TASK PROMPT | I need the lines below from the one with "Quantity: (18, 447)" down to the one with "Submit (83, 2119)" reproduced exactly, both ends included, and nothing else.

THE RECORDS |
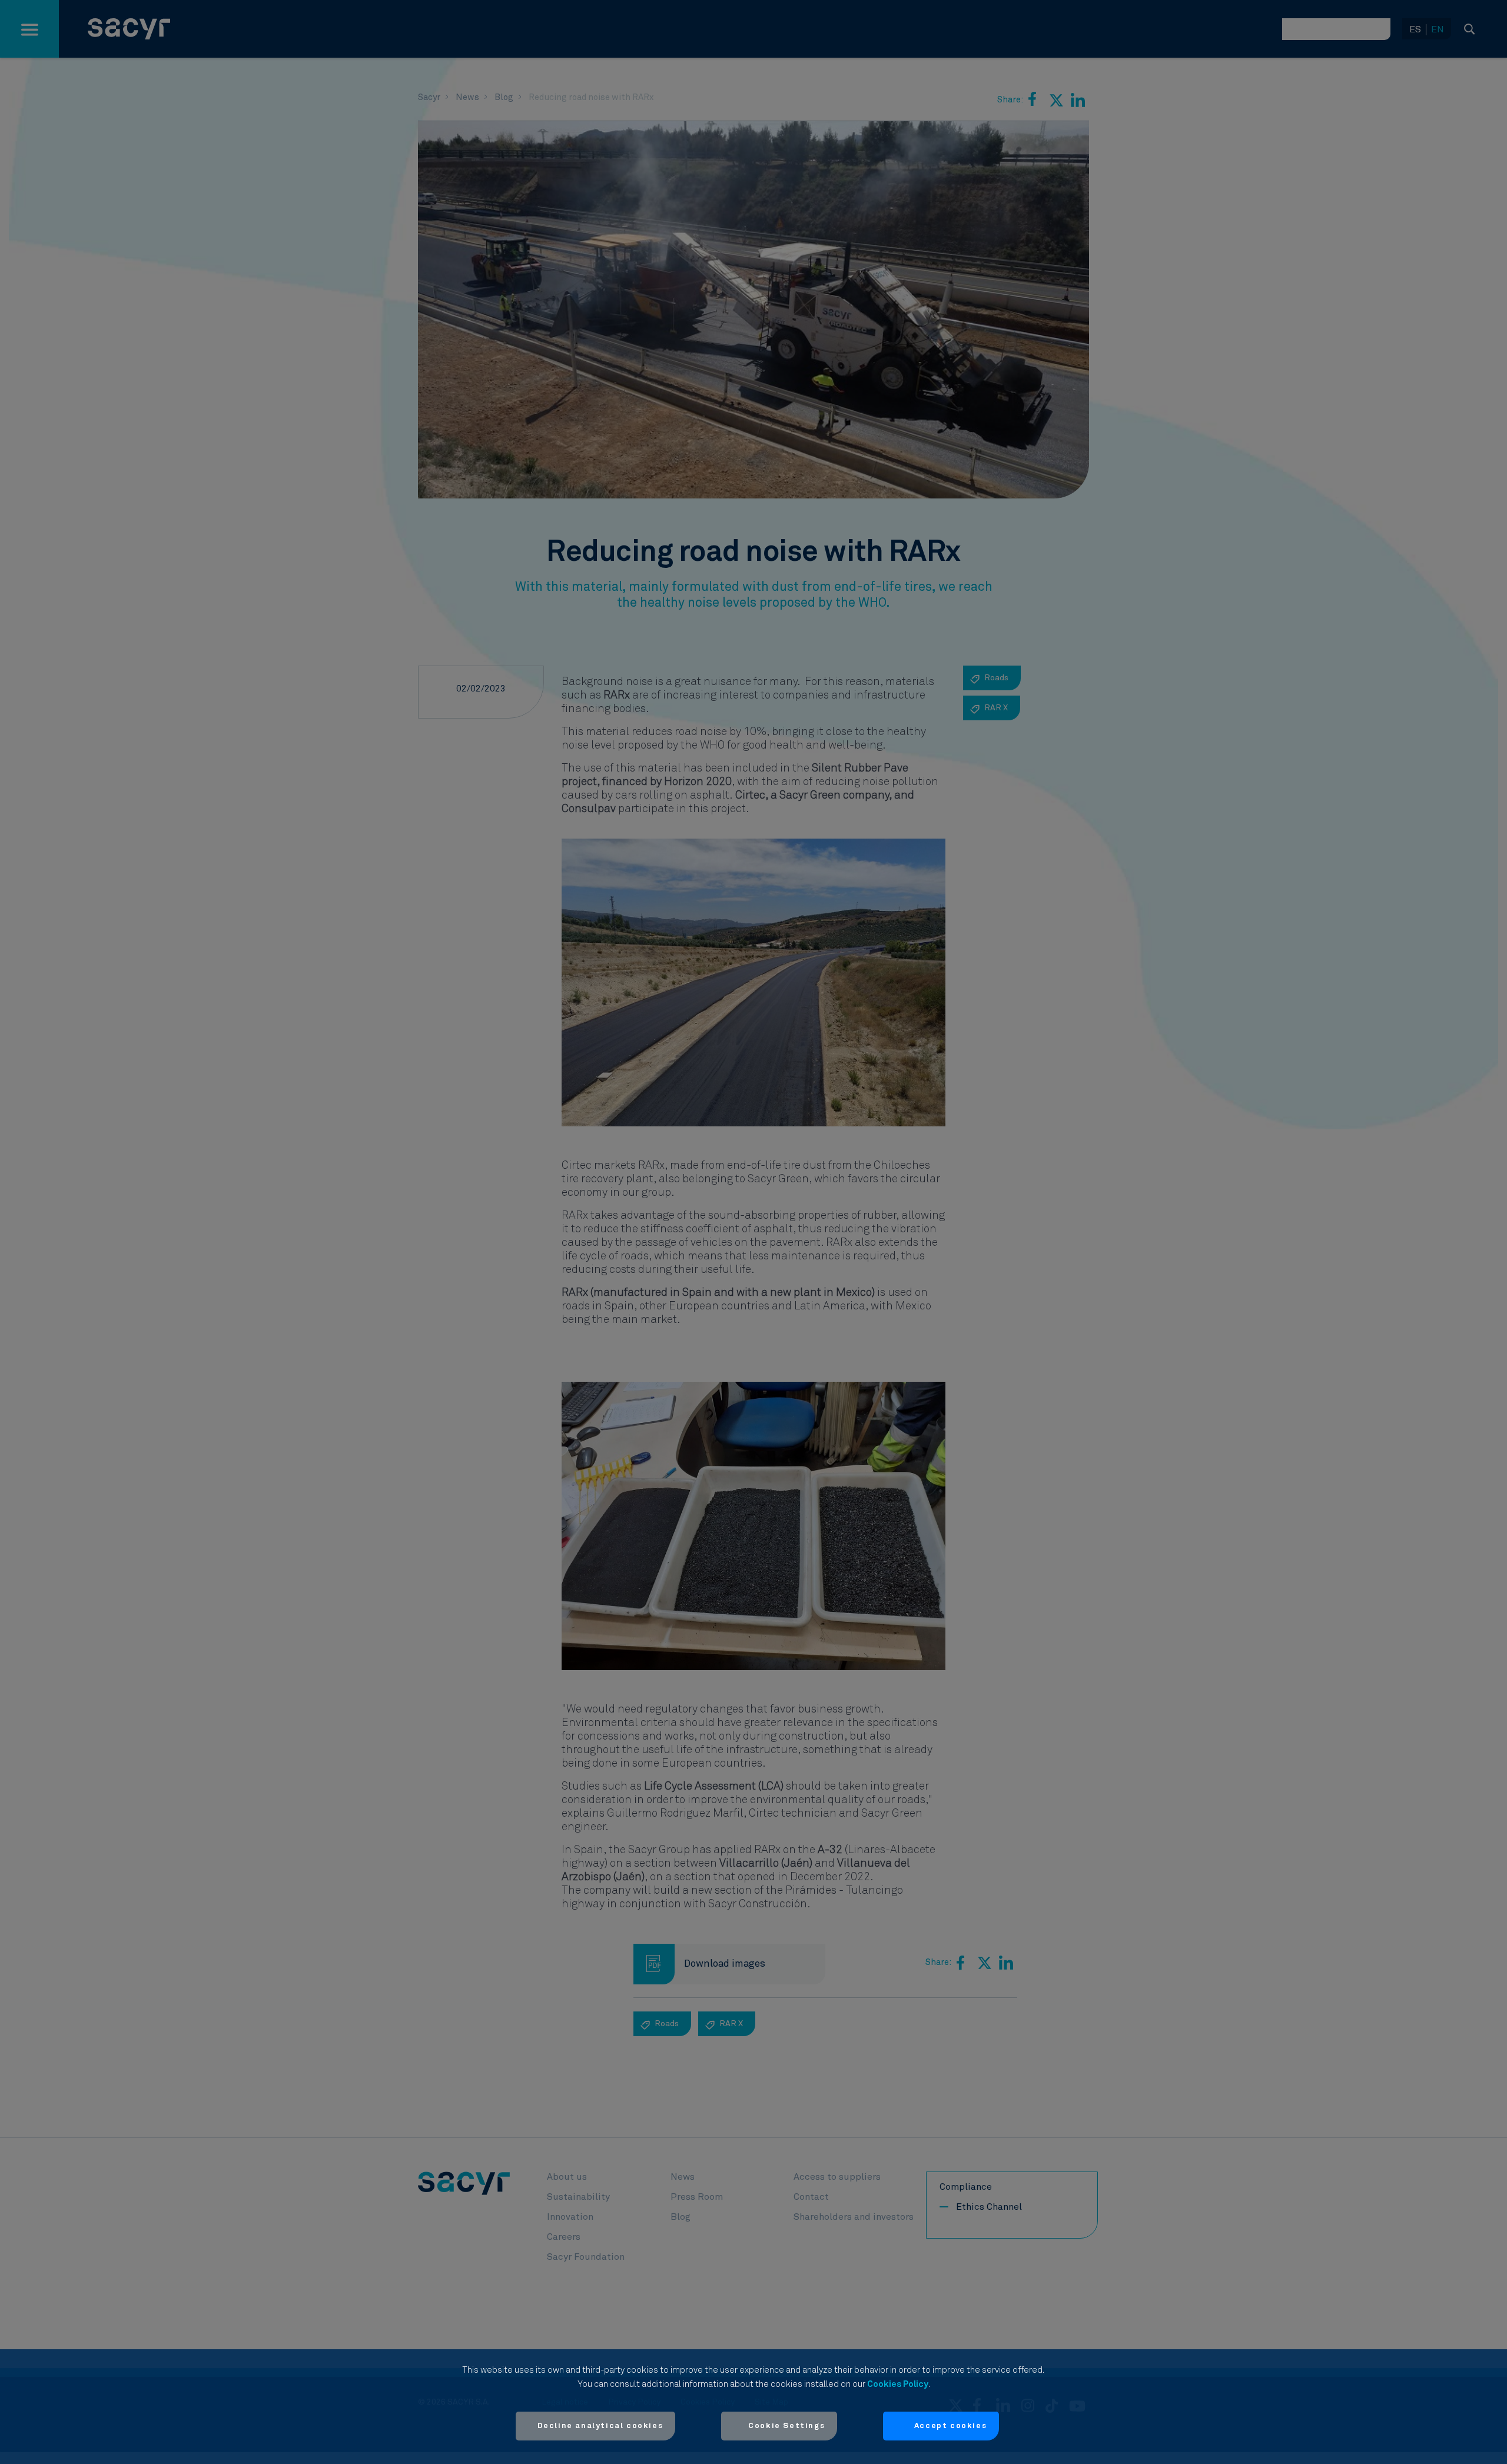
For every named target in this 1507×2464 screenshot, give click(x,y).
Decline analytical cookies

==

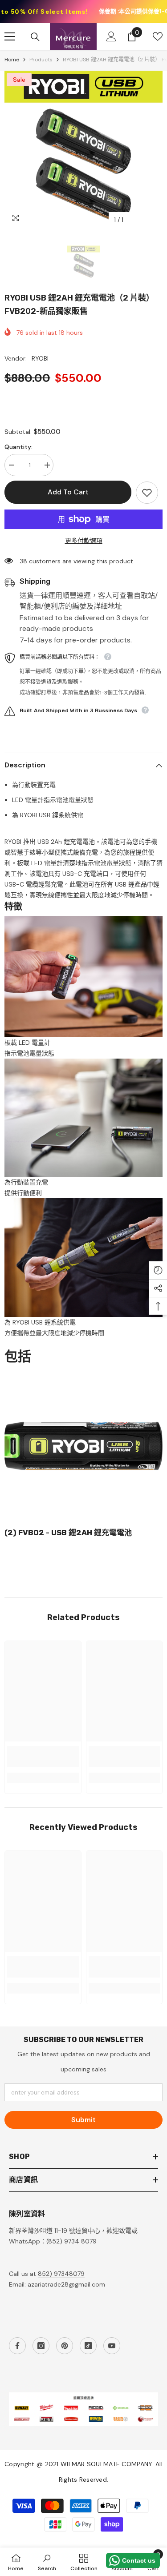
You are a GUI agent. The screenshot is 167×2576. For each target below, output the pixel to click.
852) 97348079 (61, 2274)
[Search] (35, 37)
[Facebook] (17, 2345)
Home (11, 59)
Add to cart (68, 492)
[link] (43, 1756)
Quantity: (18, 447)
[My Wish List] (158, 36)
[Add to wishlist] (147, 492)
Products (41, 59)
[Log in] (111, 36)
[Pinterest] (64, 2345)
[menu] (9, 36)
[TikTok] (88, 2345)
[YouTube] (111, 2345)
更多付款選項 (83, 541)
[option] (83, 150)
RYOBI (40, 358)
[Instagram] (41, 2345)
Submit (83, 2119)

* * *

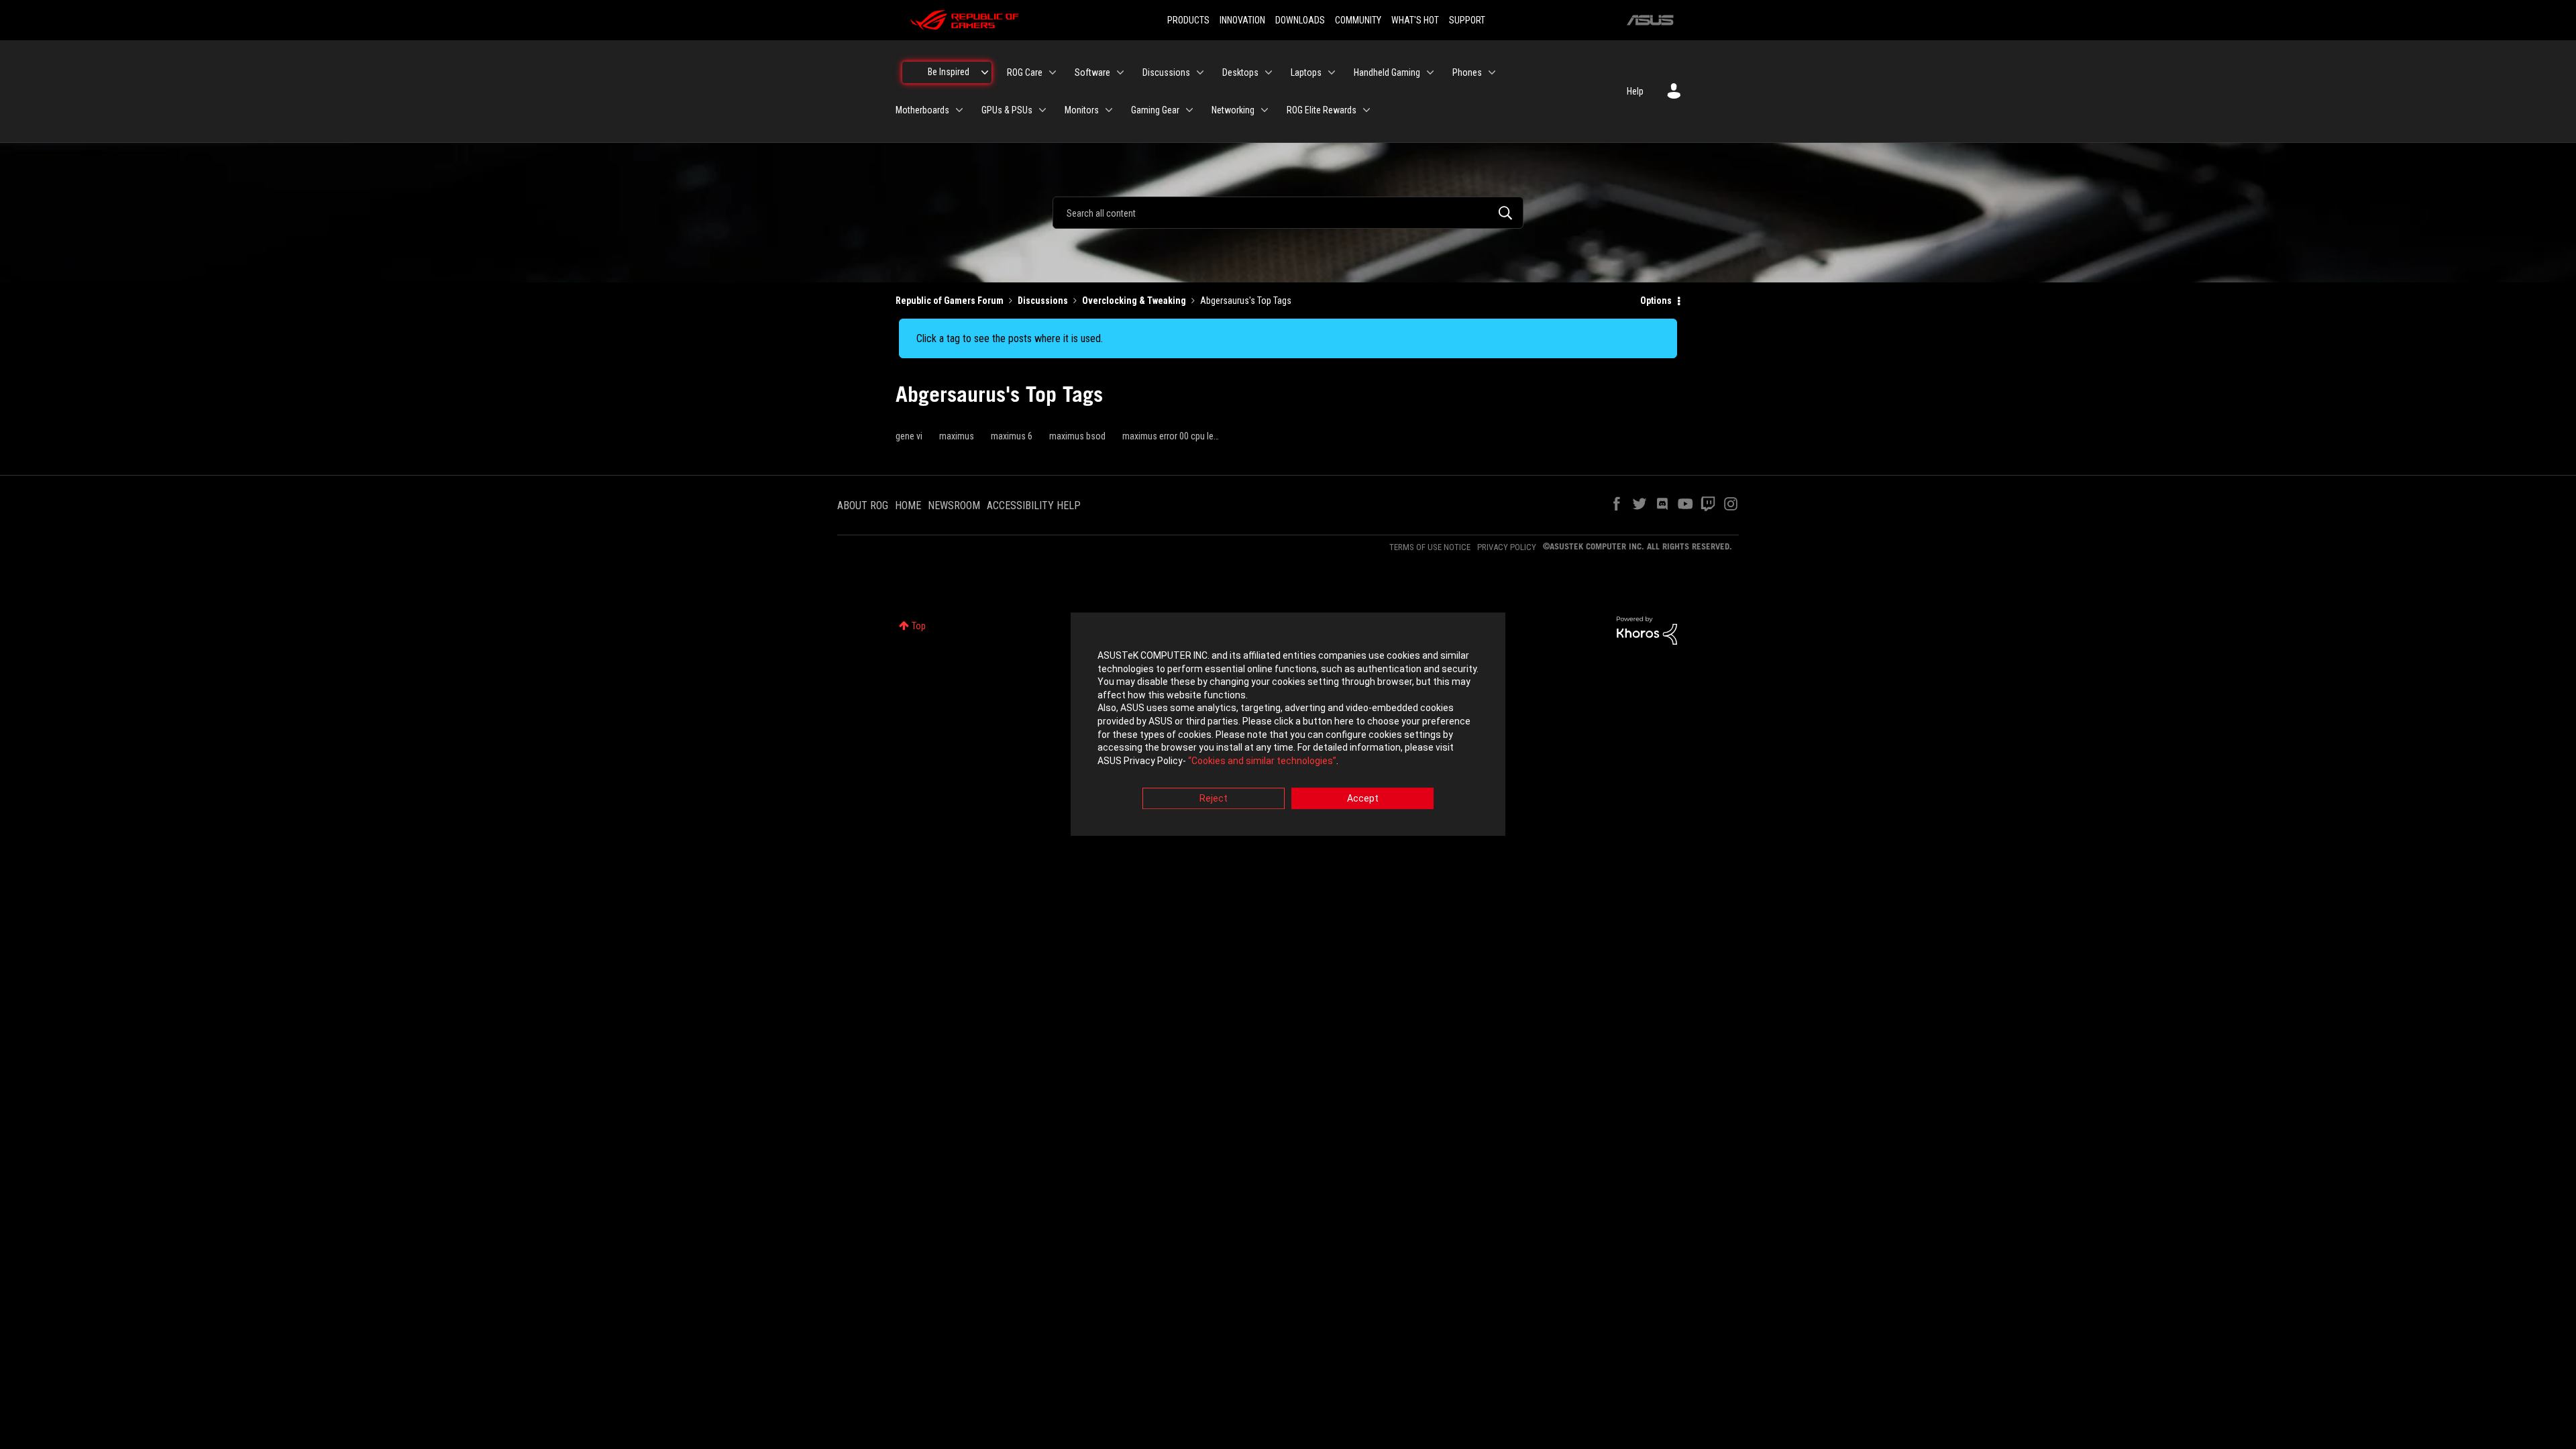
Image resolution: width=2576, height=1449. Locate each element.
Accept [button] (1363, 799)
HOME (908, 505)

EXERCISE RESPONSE |
Quantity: (18, 447)
[My Wish List] (158, 36)
[Add to wishlist] (147, 492)
Products (41, 59)
[Log in] (111, 36)
[Pinterest] (64, 2345)
[menu] (9, 36)
[TikTok] (88, 2345)
[YouTube] (111, 2345)
更多付款選項 (83, 541)
[option] (83, 150)
RYOBI (40, 358)
[Instagram] (41, 2345)
Submit (83, 2119)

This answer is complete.